Harding walked in and gave a great speech as the new President. Within a month or two....staff members in the WH came to realize that he was mostly just a speech-maker and really didn’t know much about policy. His handlers....the inside crew....the cronies....were the mechanism that made all this work. They took in bribes and ensured things got done.

The tax change? Oh, that happen with the Harding administration but you might as well admit that it would have happened under almost anyone because the original tax program was so screwed up.

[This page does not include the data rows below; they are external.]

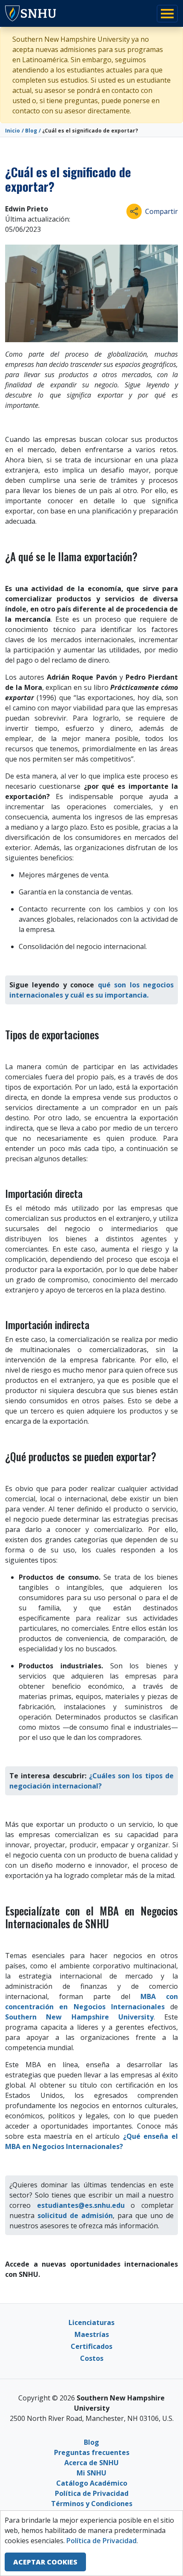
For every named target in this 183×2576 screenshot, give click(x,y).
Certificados (91, 2346)
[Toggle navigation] (167, 14)
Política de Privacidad (92, 2493)
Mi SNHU (91, 2473)
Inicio (12, 130)
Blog (31, 130)
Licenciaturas (91, 2322)
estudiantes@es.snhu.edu (81, 2205)
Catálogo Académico (91, 2483)
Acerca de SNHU (91, 2462)
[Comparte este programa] (134, 211)
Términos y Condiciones (91, 2503)
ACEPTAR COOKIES (45, 2562)
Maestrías (91, 2334)
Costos (91, 2358)
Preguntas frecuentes (91, 2452)
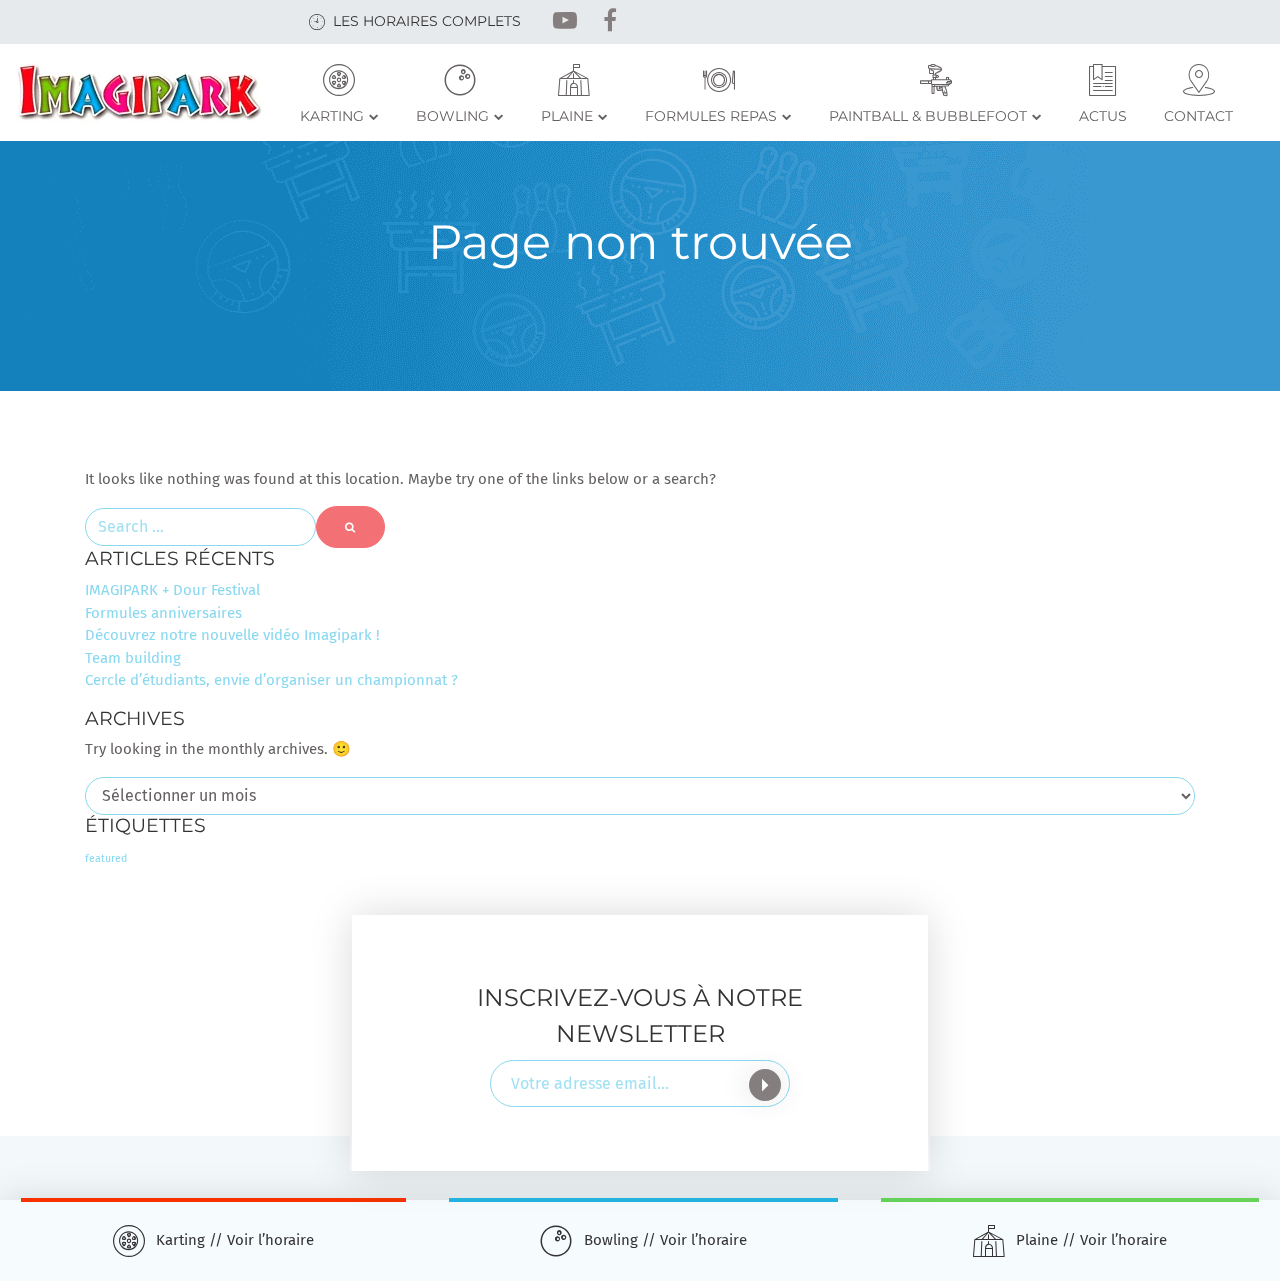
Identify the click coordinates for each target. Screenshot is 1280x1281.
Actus (1103, 116)
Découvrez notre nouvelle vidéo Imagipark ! (232, 635)
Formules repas (711, 116)
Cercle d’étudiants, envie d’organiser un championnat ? (271, 680)
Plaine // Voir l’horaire (1091, 1240)
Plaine (567, 116)
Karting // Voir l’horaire (235, 1240)
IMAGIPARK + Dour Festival (172, 590)
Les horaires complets (427, 21)
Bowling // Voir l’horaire (665, 1240)
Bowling (452, 116)
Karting (332, 116)
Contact (1198, 116)
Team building (133, 658)
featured (106, 858)
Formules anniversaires (163, 613)
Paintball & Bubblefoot (928, 116)
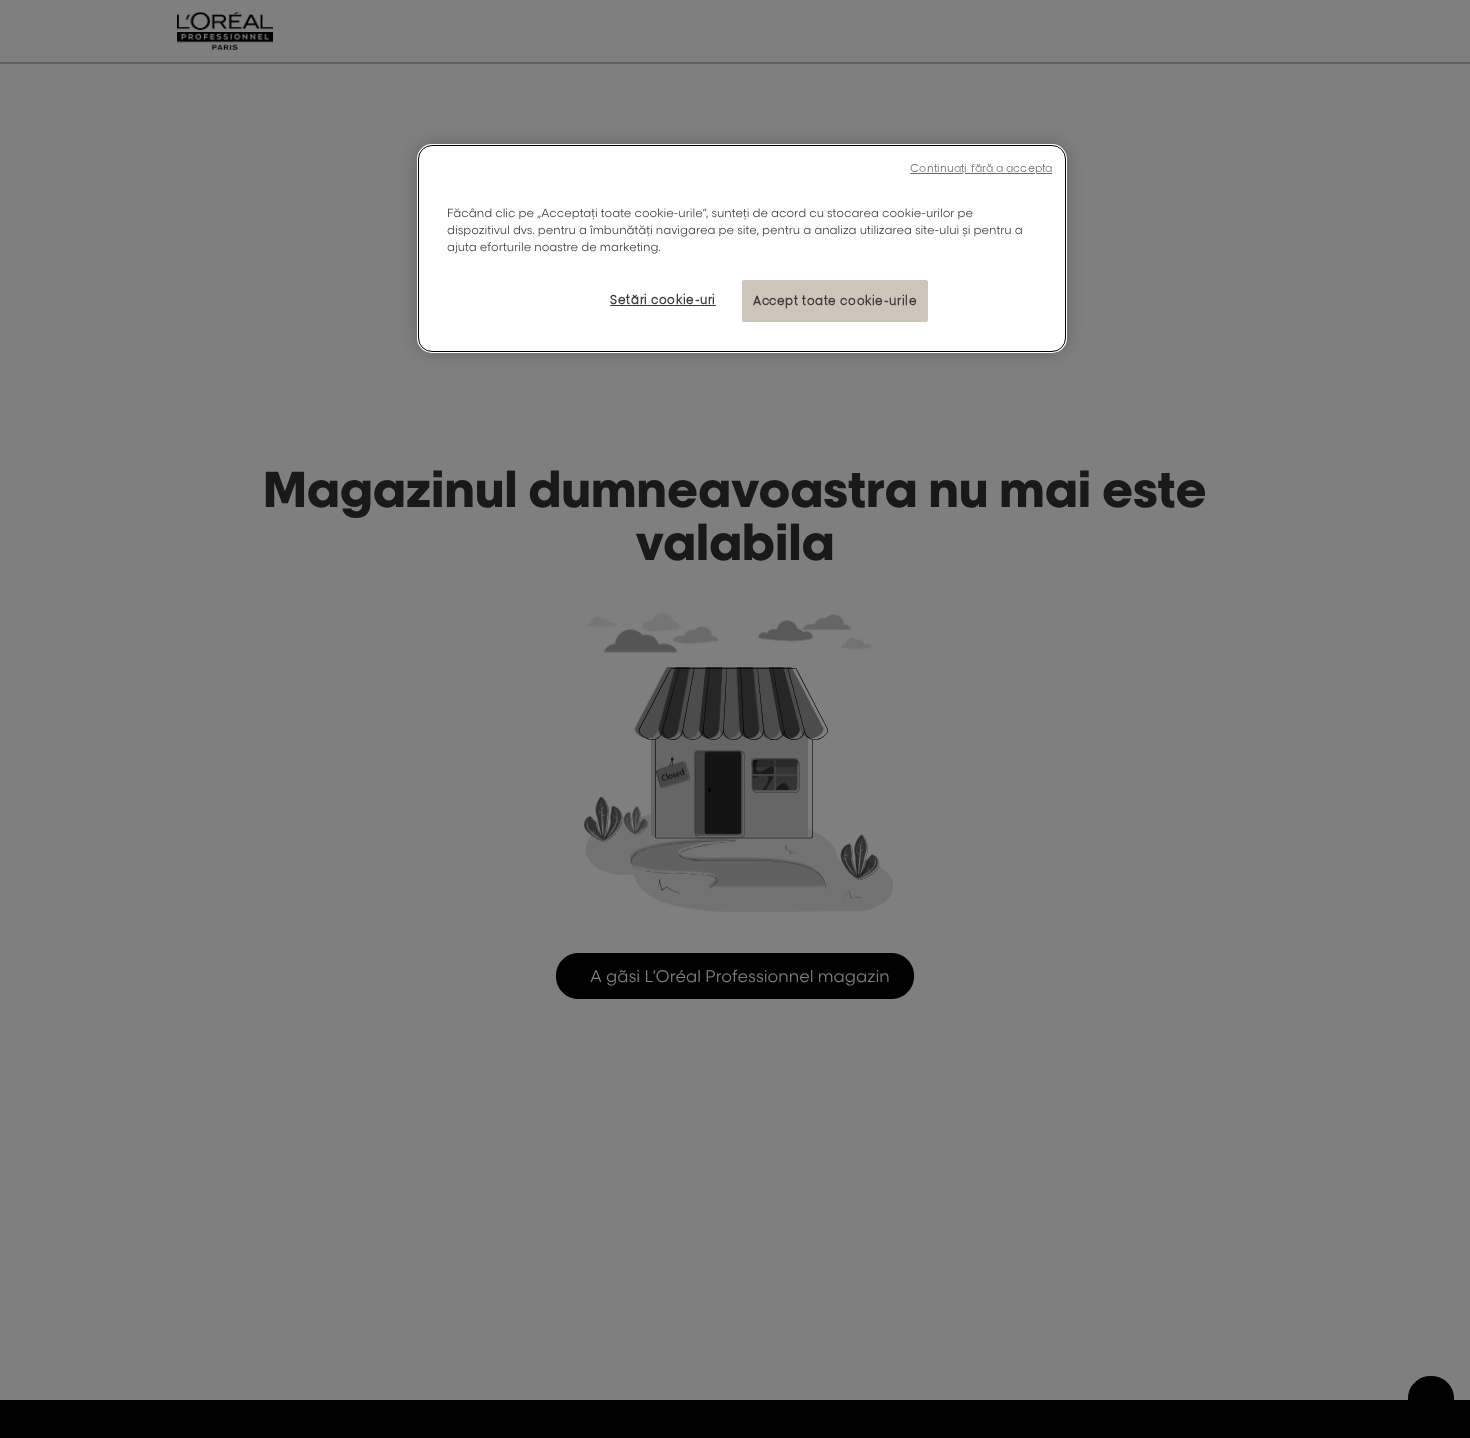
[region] (742, 248)
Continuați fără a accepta (981, 168)
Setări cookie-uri (663, 299)
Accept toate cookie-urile (835, 300)
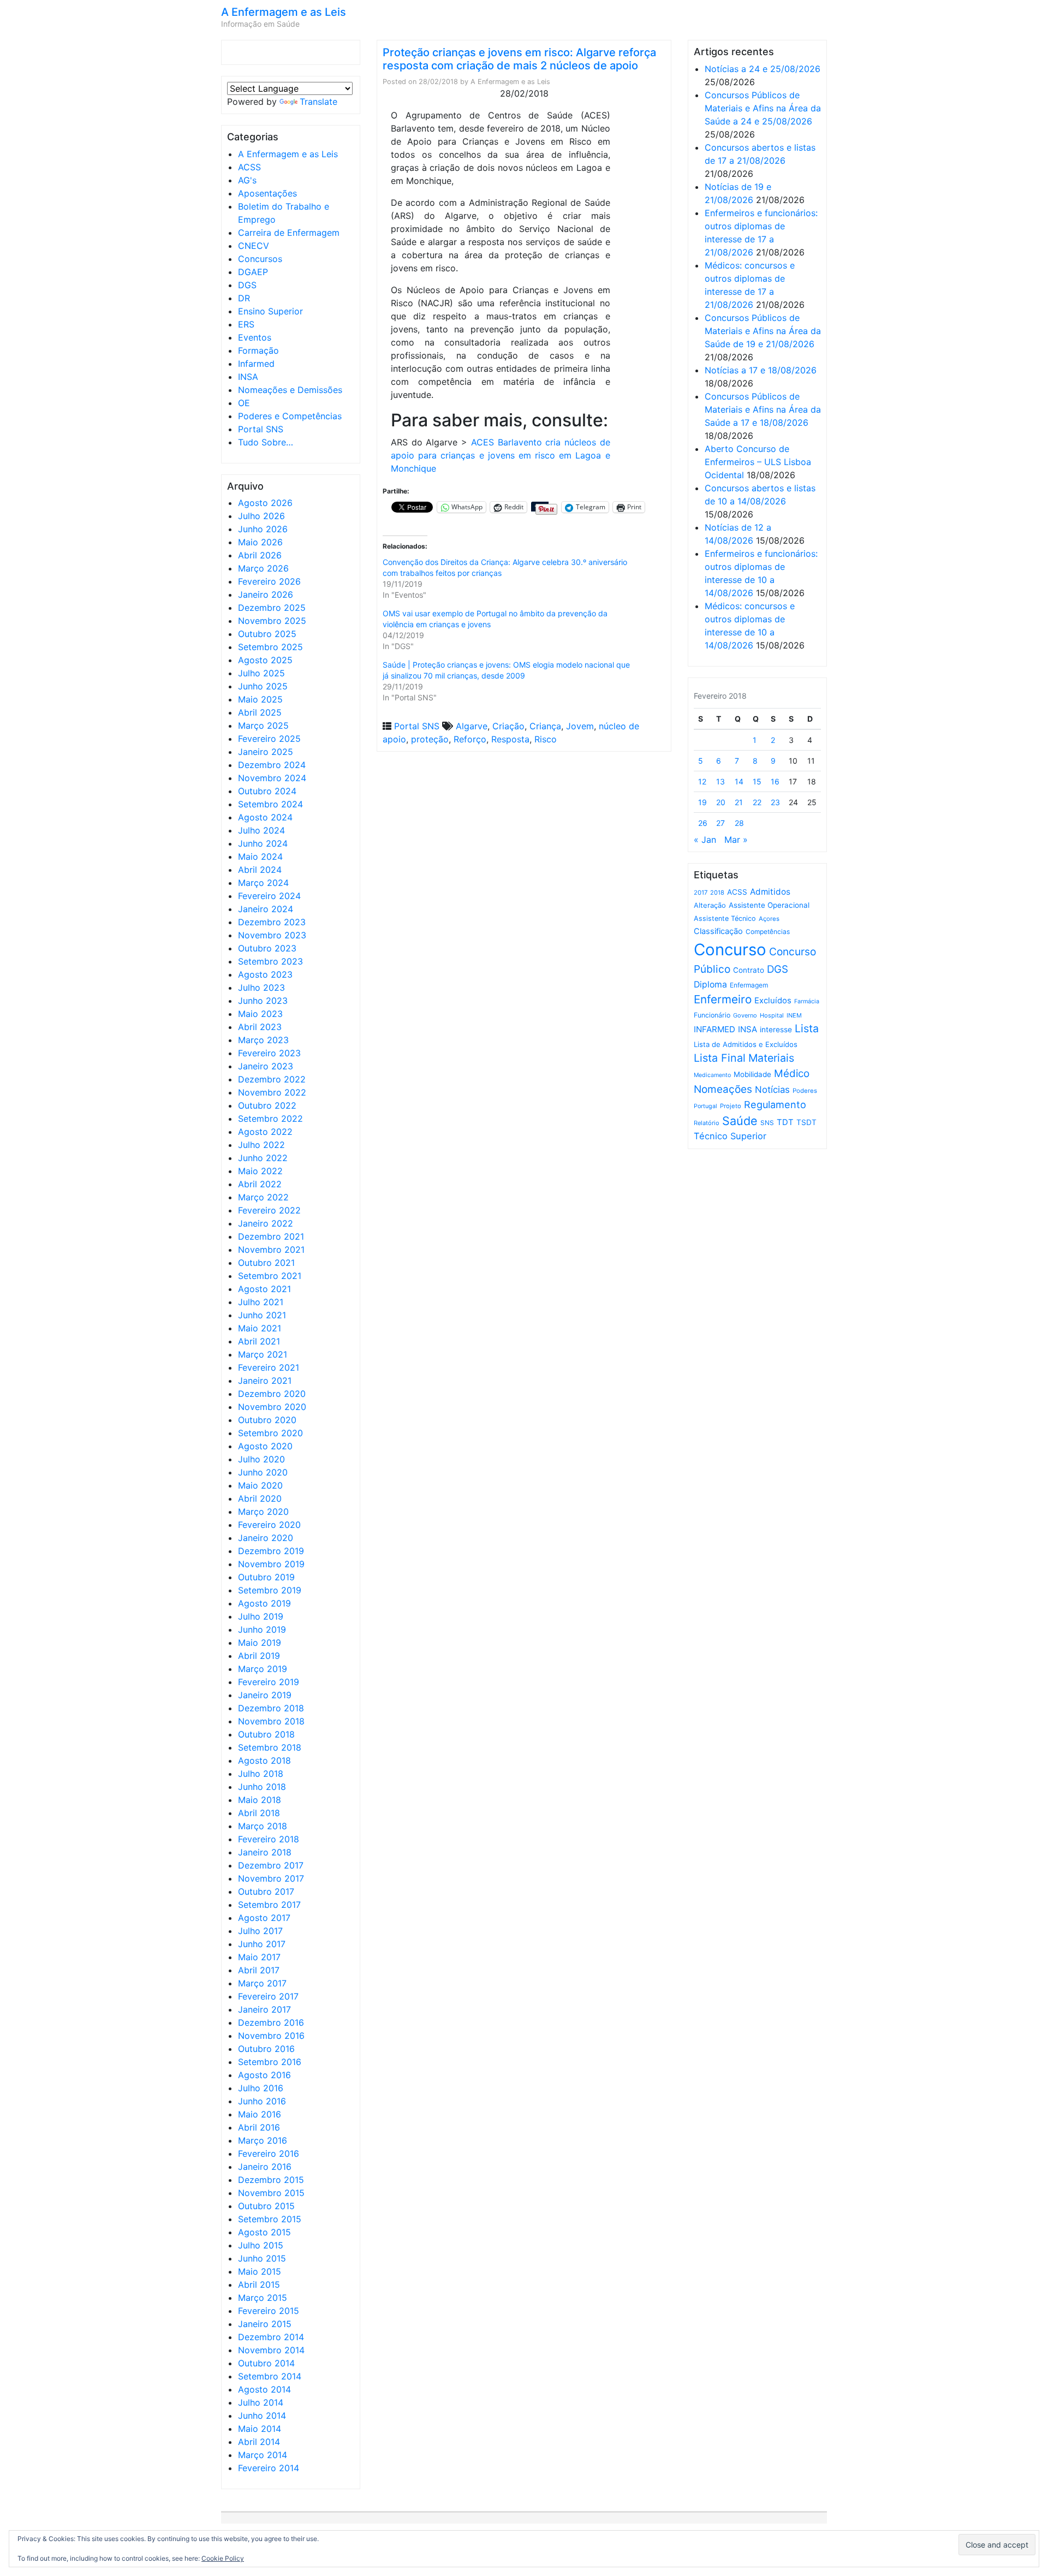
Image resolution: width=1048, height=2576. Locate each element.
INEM (794, 1015)
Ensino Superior (270, 311)
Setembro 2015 (269, 2219)
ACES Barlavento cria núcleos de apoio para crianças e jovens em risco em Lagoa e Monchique (500, 455)
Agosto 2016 (264, 2074)
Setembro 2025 (270, 646)
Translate (318, 101)
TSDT (806, 1122)
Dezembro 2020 (272, 1393)
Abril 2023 (260, 1026)
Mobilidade (752, 1074)
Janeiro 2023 (265, 1066)
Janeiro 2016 (264, 2166)
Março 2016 (262, 2140)
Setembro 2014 (269, 2376)
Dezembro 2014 (271, 2336)
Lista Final (720, 1057)
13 (720, 781)
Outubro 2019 (266, 1577)
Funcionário (712, 1015)
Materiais (771, 1057)
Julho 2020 (261, 1459)
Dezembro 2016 (271, 2022)
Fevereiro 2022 (269, 1210)
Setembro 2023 (270, 961)
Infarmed (256, 363)
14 (739, 781)
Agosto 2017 (264, 1917)
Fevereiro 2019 (268, 1681)
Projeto (730, 1106)
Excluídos (772, 1001)
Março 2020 (263, 1511)
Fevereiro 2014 (268, 2467)
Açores (769, 919)
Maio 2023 (260, 1013)
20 (720, 802)
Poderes (805, 1090)
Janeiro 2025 (265, 751)
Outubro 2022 (267, 1105)
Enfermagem (749, 985)
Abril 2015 (259, 2284)
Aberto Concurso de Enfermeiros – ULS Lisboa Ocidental (758, 461)
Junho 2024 (263, 843)
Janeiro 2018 (264, 1852)
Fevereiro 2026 (269, 581)
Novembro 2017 (271, 1878)
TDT (785, 1122)
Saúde (740, 1121)
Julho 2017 (260, 1930)
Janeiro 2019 (264, 1694)
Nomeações (723, 1089)
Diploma (710, 984)
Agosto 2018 (264, 1760)
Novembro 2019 (271, 1563)
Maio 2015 (259, 2271)
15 (757, 781)
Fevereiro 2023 (269, 1053)
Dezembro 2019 (271, 1550)
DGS (247, 284)
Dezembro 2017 (270, 1865)
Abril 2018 (259, 1812)
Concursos (260, 258)
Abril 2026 (260, 555)
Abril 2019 (259, 1655)
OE (244, 402)
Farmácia (806, 1001)
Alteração (710, 905)
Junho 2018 (262, 1786)
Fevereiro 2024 (269, 895)
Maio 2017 (259, 1957)
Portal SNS (260, 429)
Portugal (705, 1106)
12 (702, 781)
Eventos (254, 337)
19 (702, 802)
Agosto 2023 (265, 974)
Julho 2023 (261, 987)
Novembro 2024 (272, 777)
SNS (767, 1123)
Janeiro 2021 (264, 1380)
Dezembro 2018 (271, 1708)
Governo (745, 1015)
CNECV (253, 245)
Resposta (510, 739)
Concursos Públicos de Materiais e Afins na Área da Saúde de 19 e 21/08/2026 (763, 330)
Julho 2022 (261, 1144)
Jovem (580, 726)
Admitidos (770, 892)
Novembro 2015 (271, 2192)
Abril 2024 (260, 869)
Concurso (730, 949)
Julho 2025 (261, 673)
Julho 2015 (260, 2245)
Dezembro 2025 (272, 607)
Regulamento (775, 1104)
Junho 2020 (263, 1472)
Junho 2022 (263, 1157)
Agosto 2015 (264, 2232)
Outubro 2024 (267, 791)
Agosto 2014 (264, 2389)
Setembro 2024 (270, 804)
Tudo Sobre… (265, 442)
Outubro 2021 (266, 1262)
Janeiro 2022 (265, 1223)
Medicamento (712, 1075)
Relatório (706, 1123)
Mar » (736, 839)
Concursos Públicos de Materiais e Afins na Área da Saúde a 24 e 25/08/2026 (763, 108)
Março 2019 (262, 1668)
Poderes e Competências (290, 416)
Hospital (772, 1015)
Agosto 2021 (264, 1288)
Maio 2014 (259, 2428)
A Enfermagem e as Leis (283, 12)
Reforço (470, 739)
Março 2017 (262, 1983)
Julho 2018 (260, 1773)
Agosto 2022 (265, 1131)
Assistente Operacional (769, 905)
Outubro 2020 (267, 1419)
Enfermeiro (723, 999)
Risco (545, 739)
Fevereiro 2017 (268, 1996)
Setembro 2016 (269, 2061)
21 (739, 802)
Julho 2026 (261, 515)
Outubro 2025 (267, 633)
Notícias (772, 1089)
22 (757, 802)
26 (702, 823)
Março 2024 (263, 882)
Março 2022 (263, 1197)
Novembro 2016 (271, 2035)
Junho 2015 (262, 2258)
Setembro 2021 (269, 1275)
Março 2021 (262, 1354)
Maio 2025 (260, 699)
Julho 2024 (261, 830)
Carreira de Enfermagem (289, 232)
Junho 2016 (262, 2101)
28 (739, 823)
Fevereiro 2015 (268, 2310)
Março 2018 (262, 1826)
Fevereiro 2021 (268, 1367)
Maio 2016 (259, 2114)
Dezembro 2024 (272, 764)
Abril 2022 (260, 1184)
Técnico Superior (730, 1136)
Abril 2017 (258, 1970)
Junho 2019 (262, 1629)
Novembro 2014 (271, 2350)
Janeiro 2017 (264, 2009)
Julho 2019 (260, 1616)
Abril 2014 (259, 2441)
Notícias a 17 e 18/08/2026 (761, 370)
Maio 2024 (260, 856)
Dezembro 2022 (272, 1079)
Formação (258, 350)
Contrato (748, 970)
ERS (246, 324)
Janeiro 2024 (265, 908)
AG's (247, 180)
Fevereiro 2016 (268, 2153)
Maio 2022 (260, 1170)
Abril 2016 (259, 2127)
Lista (807, 1028)
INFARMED (714, 1029)
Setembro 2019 (269, 1590)
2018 (717, 892)
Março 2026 (263, 568)
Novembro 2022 (272, 1092)
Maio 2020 (260, 1485)
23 (775, 802)
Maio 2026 (260, 542)
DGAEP (253, 271)
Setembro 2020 (270, 1432)
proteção (430, 739)
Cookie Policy (222, 2558)
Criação (508, 726)
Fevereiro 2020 (269, 1524)
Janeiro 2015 (264, 2323)
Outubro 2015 (266, 2205)
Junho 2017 (261, 1943)
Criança (545, 726)
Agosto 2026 (265, 502)
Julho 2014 (260, 2402)
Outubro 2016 (266, 2048)
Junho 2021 (262, 1315)
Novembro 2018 (271, 1721)
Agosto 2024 (265, 817)
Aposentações (267, 193)
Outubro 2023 (267, 948)
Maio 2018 (259, 1799)
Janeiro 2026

Somewhere in the June timeframe of 1923...roughly two years into his presidency....Harding began to realize the amount of corruption and cronyism going on. Several people have written of the period and think that he sink down a couple of notches and got depressed over the whole matter. He not only had to fire these people (something he’d never done ever), but he might have to get a prosecutor involved. We aren’t talking two or three problems....it was probably going to involve a minimum of a dozen people who were his poker-night buddies and inside crew.

I think he came to see his brief two years in the White House as a miserable failure with this much corruption going on and the problem of the Senate digging into this and he might not be able to win in the next election.

So, I’m of the mind that he attempted some marginal suicide on the first episode, then survived. Remarkably, with this trip out to the west coast.....he brought his personal doctor from Ohio who was also a WH insider on the trip....a guy who was not exactly qualified to be a doctor but pretended enough to satisfy people. Either the doctor screwed up enough to cause a second problem to occur, or the wife decided to help Harding finish himself off in the end.

It should be noted that almost all of his internal papers from the 2.5 years were destroyed by the wife. There isn’t that much really known about the day and his inner workings of the White House period. There’s some papers from the Senate period, which help to fill in the holes of his career.

Harding, I think...was a naive guy who knew how to give a good speech....looked presidential....had a business-smart wife to help lift him up, and carry him to the White House. Sadly, he couldn’t make up for these executive weaknesses and was not mentally prepared to grasp corruption.